あ、しまった。そんなこと言わなきゃよかった。いきなりボトルの水を撒くダニー。前のほうのファンは多分びしょ濡れ。
「踊りたいかい?」いえ〜!
「歌いたいかい?」いえ〜!”
「うぇるかむとぅーざぱーてぃ!」
あっれ〜(゚.゚;)。きのうは"DIRTY LOVE"だったんだけど、ここも変わるんだ〜。まあ、どっちもお祭ダンス曲だから、最後に持ってくるにはふさわしいんだけど、これをやってしまうと当然ながら"DIRTY LOVE"はやらないよねえ。
でも、そんなことにめげてる場合じゃない。とりあえずはこっちに全力投球しなくては。最初に聴いたときから、これはライブ向きに作ったってわかったけど、なるほどこれはノれる。「お〜お〜」で一緒に歌えるし、手拍子も入れられるし、踊れるし。

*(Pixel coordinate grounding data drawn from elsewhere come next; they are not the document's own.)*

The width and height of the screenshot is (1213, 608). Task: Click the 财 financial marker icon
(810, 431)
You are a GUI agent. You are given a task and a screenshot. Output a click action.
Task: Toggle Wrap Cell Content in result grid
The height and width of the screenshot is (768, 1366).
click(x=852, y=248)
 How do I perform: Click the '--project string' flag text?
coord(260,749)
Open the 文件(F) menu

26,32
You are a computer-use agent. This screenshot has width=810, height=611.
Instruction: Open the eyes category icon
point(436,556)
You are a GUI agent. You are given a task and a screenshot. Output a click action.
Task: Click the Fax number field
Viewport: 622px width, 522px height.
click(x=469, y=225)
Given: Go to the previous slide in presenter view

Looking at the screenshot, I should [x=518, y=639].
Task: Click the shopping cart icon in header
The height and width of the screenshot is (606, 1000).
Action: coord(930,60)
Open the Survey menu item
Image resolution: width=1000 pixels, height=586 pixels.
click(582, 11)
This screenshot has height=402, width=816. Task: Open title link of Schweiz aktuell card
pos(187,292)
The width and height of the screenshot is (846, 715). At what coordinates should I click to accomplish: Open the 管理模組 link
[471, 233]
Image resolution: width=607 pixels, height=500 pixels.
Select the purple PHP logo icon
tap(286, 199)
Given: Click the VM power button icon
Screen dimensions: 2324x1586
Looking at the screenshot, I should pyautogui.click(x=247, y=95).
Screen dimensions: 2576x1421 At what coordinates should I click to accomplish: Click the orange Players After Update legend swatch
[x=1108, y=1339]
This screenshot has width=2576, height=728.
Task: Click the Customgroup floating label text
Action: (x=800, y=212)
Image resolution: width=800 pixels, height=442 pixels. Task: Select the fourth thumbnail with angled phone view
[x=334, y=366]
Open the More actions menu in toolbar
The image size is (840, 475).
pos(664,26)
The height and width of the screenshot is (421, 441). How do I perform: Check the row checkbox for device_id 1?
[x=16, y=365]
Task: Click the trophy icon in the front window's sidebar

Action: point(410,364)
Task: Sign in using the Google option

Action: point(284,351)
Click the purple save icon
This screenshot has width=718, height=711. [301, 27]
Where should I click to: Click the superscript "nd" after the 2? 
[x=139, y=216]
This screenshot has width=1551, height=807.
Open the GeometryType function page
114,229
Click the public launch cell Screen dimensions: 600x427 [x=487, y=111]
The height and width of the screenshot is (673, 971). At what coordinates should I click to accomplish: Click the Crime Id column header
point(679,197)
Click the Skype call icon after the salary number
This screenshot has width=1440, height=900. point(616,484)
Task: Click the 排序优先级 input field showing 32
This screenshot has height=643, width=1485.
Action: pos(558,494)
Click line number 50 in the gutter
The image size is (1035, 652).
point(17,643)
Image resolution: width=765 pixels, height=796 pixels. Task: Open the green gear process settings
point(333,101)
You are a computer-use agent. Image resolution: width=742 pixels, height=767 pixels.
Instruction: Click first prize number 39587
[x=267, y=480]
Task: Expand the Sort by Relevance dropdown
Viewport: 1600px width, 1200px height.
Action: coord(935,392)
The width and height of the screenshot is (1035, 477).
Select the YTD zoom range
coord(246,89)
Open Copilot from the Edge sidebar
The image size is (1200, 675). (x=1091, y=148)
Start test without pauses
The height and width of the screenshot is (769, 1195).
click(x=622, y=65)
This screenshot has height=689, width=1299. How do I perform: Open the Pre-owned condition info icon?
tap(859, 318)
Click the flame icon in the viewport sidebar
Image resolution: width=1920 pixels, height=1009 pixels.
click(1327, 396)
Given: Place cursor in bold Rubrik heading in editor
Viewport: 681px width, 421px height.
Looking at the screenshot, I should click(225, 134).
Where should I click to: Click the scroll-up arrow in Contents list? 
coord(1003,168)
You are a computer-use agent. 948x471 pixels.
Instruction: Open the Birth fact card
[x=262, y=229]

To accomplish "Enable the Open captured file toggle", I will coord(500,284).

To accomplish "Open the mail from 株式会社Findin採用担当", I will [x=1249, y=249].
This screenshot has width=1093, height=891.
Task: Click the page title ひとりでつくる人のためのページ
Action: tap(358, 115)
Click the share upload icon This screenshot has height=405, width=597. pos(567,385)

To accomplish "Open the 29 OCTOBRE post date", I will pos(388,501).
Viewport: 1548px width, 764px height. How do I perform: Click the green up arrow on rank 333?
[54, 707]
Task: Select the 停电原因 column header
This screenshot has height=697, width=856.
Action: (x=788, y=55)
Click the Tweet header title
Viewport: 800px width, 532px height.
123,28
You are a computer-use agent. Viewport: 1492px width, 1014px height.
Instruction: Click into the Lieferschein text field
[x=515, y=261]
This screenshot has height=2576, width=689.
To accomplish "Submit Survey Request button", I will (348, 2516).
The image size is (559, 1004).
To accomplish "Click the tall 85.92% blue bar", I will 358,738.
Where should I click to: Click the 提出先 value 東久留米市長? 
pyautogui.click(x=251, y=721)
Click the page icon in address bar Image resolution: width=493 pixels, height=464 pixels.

名古屋のノリがあまりにもよかったので、ひょっとしたらこのあともあるかもしれないと、かなり長い間アンコールを求める拍手が続いたが、メンバーは登場しなかった。ひょっとしたら、このあたりからダニーの調子悪かったのかもしれない。大阪に比べてファンを煽る仕掛けが少ないのは、仕掛ける前からファンが盛り上がってたせいだと思っていたが、それも体調の悪さからだったのかも。なんて今になってみるといろいろ思い当たることが出てくる。でも、そんなこと関係なしに、素晴らしい内容のコンサートだった。
(補)チッタでは"BALL AND CHAIN"で本編が終わったあと、アンコールで"STAND UP"と"DIRTY LOVE"、そして2回目のアンコールで"BROWN SUGAR" と"ALL THE WAY FROM MEMPHIS"のカヴァー2曲という構成だった。
(補)チッタでの"DIRTY LOVE"では、初めにブルーズ調の長いアカペラのイントロが入った。これまた"LOW LIFE IN HIGH PLACES" 同様、前日の汚点を少しでも取り戻そうという気持ちの表れだと見えた。
(補)そのあと本来の歌に入ると、客席を半分に分け、「このラインで分けるからね。あ、そこのきみ、きみはどっちに行く? OK。じゃあもうきみはそっちの人間だからね」などとボケをかます。そして客席の半分には「ななな〜ななな〜な」を、残り半分には「あいどんにーじゅあだーてぃらぶ、あいどんをんちゅーたっちんみー」と交互に歌わせる。この手は初めて使ったと思うけど、客をノせるという以上の効果を曲に与えていたように思えた。
(補)さらにこのときの"DIRTY LOVE"では、途中のコーラスのところで、ルークがすすすっとステージ端(たまたま私の目の前だった)にいたダニーのところに後ろから寄っていった。そして、それをあらかじめ知っていたかのようにダニーが持っていたマイクを差し出し、ふたりで頬を寄せ合って歌ったのだ。このときの気持ちをなんと言い表したらいいのだろう。かつてふたりの仲が決定的に割れてしまいそうになったとき、ぎくしゃくする気持ちを隠してクリスマス・コンサートをやって、そのときも一応同じポーズを見せてくれてはいたのだけれど、そのときと今回の気持ちの隔たりはおよそ宇宙的な単位でしか計れないくらい大きいと思う。熱に苦しみながら汗びっしょりかいて歌うダニーを見ていたルークがごく自然に近づいていって一緒に歌ってしまった・・・その重さがズシンと私の心に落ちてきた。
(補)"BROWN SUGAR" の歌い出しの部分、なんとダニーは歌詞を忘れてしまった。マイクを持ってステージの前に出てきたものの、ピタッと立ち止まり、そのまま固まってしまったのだ。目だけが空中に文字を追ってるかのようにさまよい、客席からの冷やかしにも動かない。うしろではメンバーがみんな驚いて顔を見交わしている。気のいいベンは自分が間違えたのかと思って、「え?俺?」というように目で合図しておろおろしている。ほとんど1小節終わったところで、ようやくダニーが何事もなかったように歌い出したときには、客席もメンバーもほっとしたのでありました。